News / Middle East

    Shades of 1979: US Disputing Iran's Choice for UN Ambassador

    Ken Bredemeier
    There is a new conflict between the United States and Iran, and its origins extend back to 1979 when a group of militants took over the U.S. embassy in Tehran and held 52 U.S. diplomats hostage for 444 days.  Now, Iran is looking to name a man with a connection to the hostage-taking to be its ambassador to the United Nations, but American officials are seeking to block his entry into the country.  

    Iran wants Hamid Aboutalebi to be its new ambassador to the United Nations in New York.  He has served Tehran at diplomatic postings in Australia, Belgium and Italy, but his prospective appointment as Tehran's U.N. envoy is drawing a sharp rebuke from the U.S. government.

    American officials view his appointment as an affront, saying he should not be allowed to enter the United States because of his alleged involvement in the seizure of the U.S. embassy in Tehran in late 1979, when 52 diplomats were held hostage until early 1981.

    Former hostage Barry Rosen:

    "The attempted appointment by, I would think Ayatollah Rouhani, is an absolute outrage at a very sensitive moment in the history between Iran and the United States in negotiating the issue of nuclear enrichment.  The Islamic republic has the audacity to appoint a former hostage taker, the man who was part and parcel of the hostage-taking to be its U.N. ambassador.  It is an absolute affront to the United States and to any country that believes in democracy and freedom," said Rosen.

    Rosen is now 70-years-old and working as a community college spokesman in New York.  He says he does not remember Aboutalebi, but says in a VOA interview that Iran's attempt to name him to the U.N. post is effectively trying to "legitimize" the embassy takeover 35 years ago.

    For his part, Aboutalebi told a conservative Iranian web site that he was not involved in the hostage-taking.  But he said that "once or twice" he acted as a French or English translator when the hostage-takers wanted to send a message to the outside world during the prolonged embassy takeover.

    Under most circumstances, the United States is obligated to grant visas to foreign envoys traveling to New York to represent their countries at the United Nations.  Another of the one-time hostages, John Limbert, says that while that is usually the case, the United States appears ready to take a stand against Aboutalebi.

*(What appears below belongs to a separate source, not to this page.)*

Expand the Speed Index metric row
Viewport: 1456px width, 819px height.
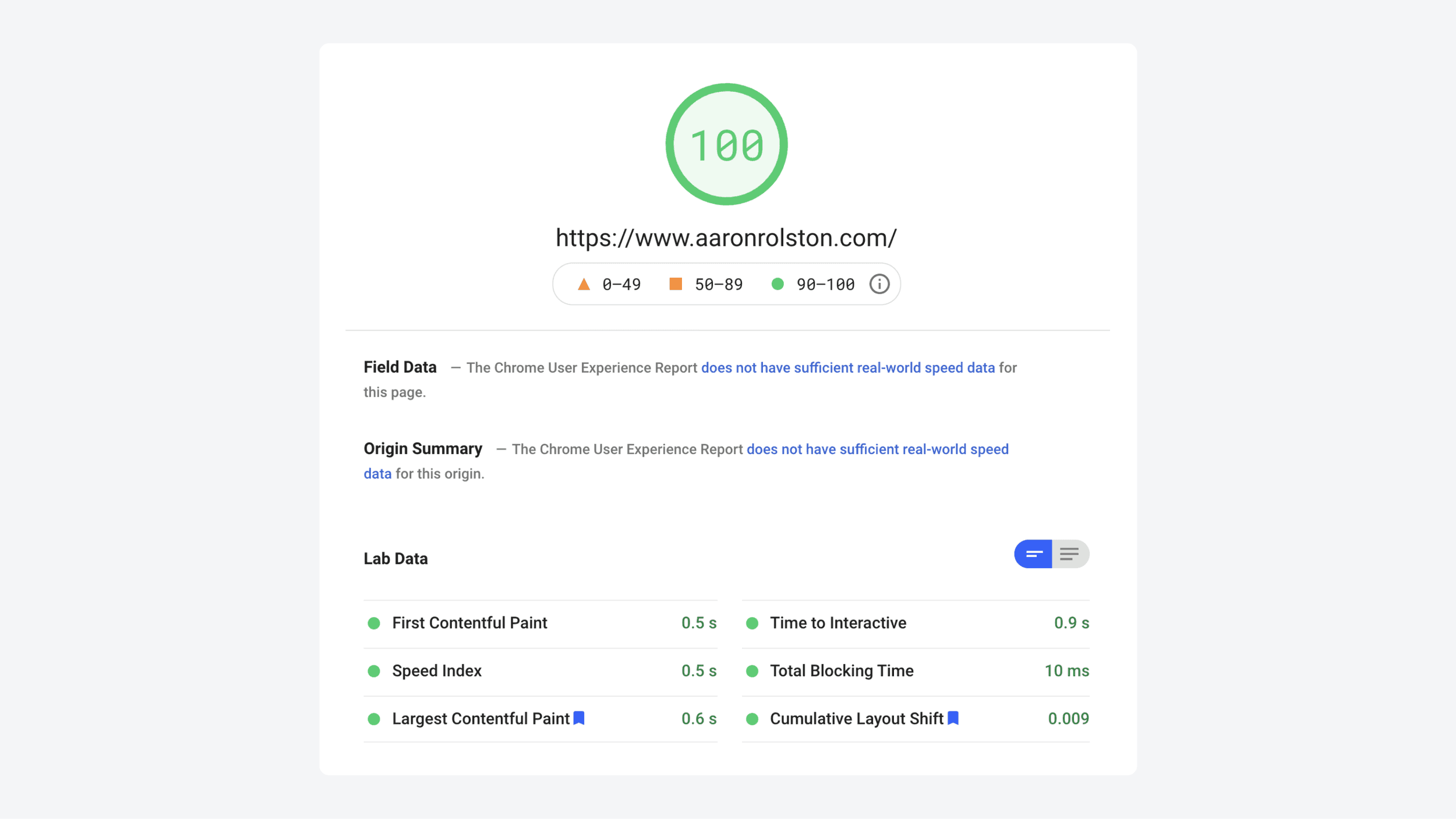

    "Nine hundred and ninety-nine times out of a thousand times we do.  But there have been exceptions in the past, and in this case we are obviously ready to make an exception," said Limbert.

    The U.S. Senate this week unanimously passed legislation to bar Aboutalebi from entering the United States to serve at the U.N.  The U.S. House of Representatives could soon consider the measure.

    Senator Ted Cruz said there is no way Aboutalebi should be allowed to enter the U.S.

    "There are no circumstances in which the United States should grant such a person a visa, and our immediate concern is to prevent Mr. Aboutalebi from ever setting foot on American soil," said Cruz.

    White House spokesman Jay Carney said the United States has told Iran its hope to send Aboutalebi to the United Nations is "not viable," but declined to say whether it would bar him from entering the country.